━━━ Source records ━━━
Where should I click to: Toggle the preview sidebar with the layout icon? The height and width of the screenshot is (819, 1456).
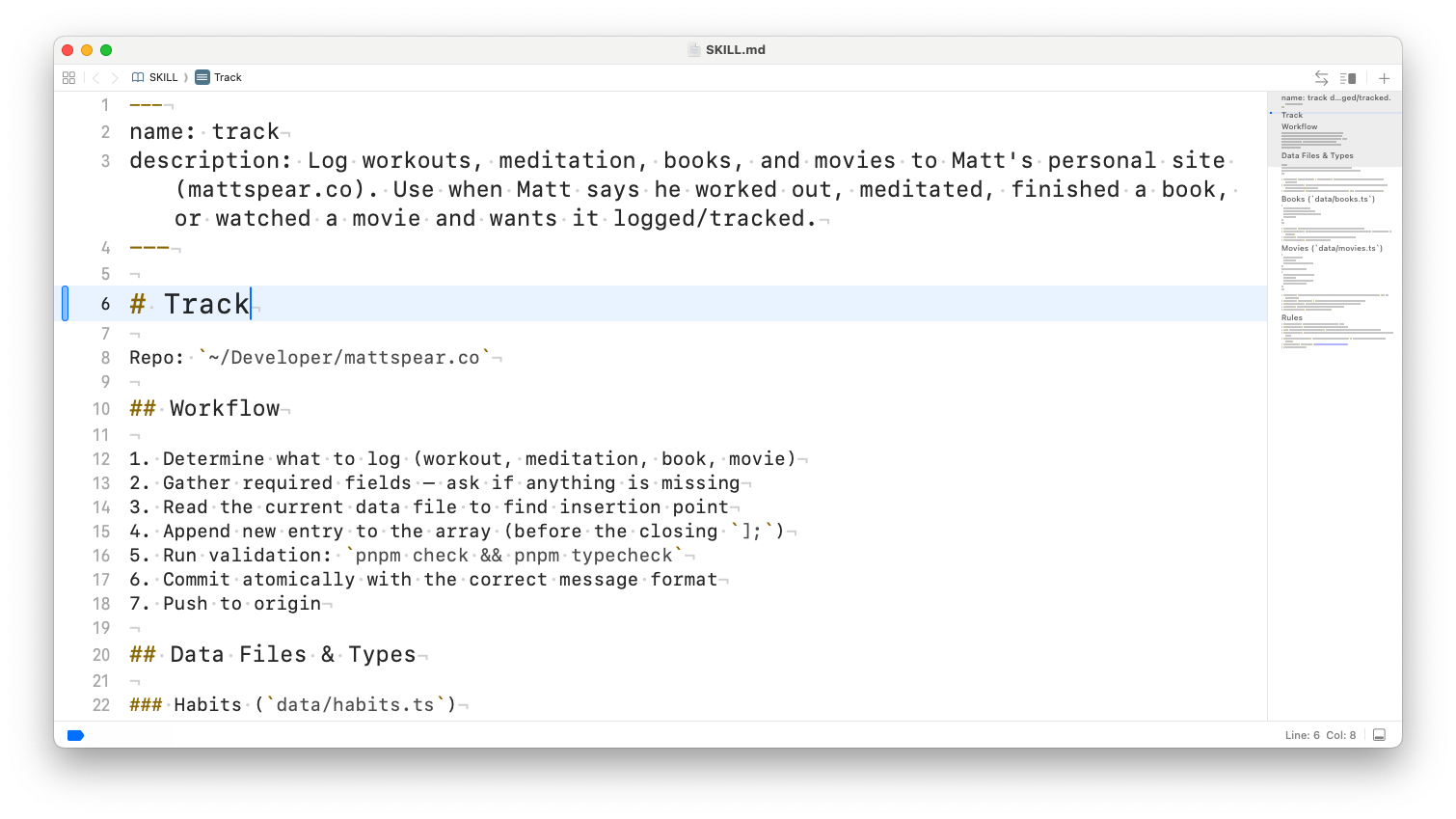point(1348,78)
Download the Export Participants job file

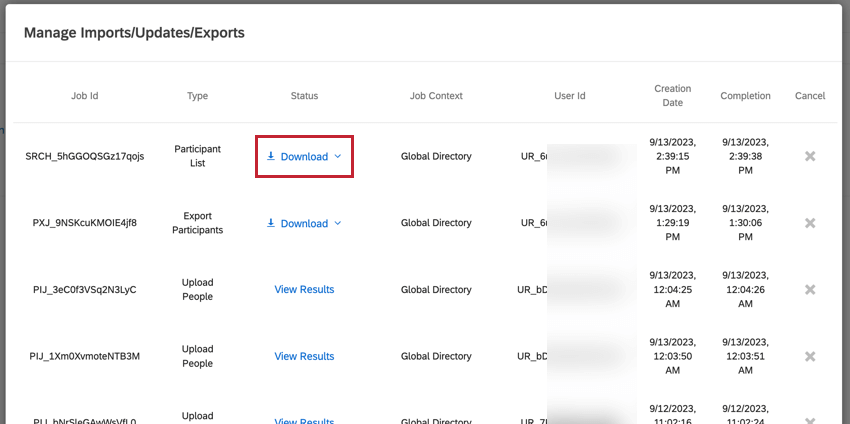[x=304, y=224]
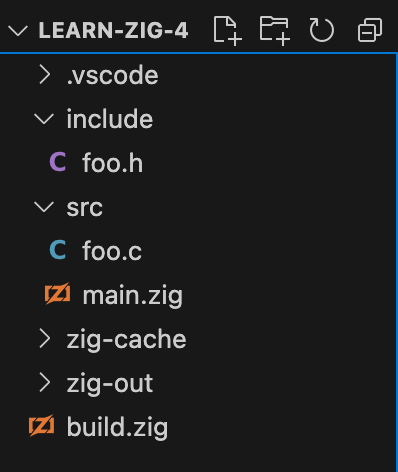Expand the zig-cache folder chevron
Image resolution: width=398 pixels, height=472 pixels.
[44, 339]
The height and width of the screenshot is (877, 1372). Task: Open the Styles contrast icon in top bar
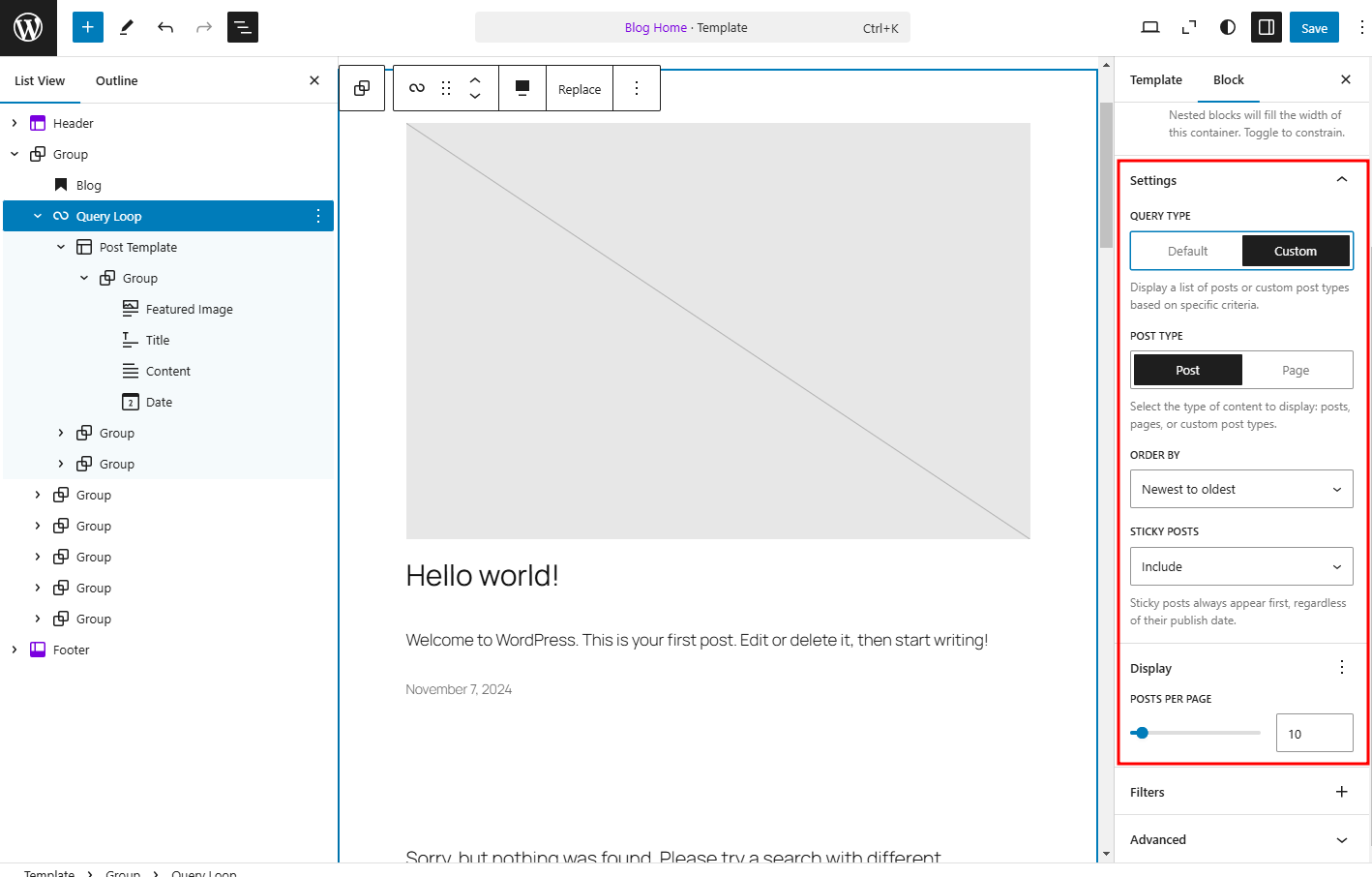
━━━
• About this exercise:
This calls for an exact copy of all the entries above, with the pictures omitted.

• The completed task:
Where should I click to: Toggle the preview sidebar with the layout icon? The height and width of the screenshot is (819, 1456).
point(1348,78)
Download the Export Participants job file

[x=304, y=224]
Expand the zig-cache folder chevron
Image resolution: width=398 pixels, height=472 pixels.
[44, 339]
The height and width of the screenshot is (877, 1372). Task: Open the Styles contrast icon in top bar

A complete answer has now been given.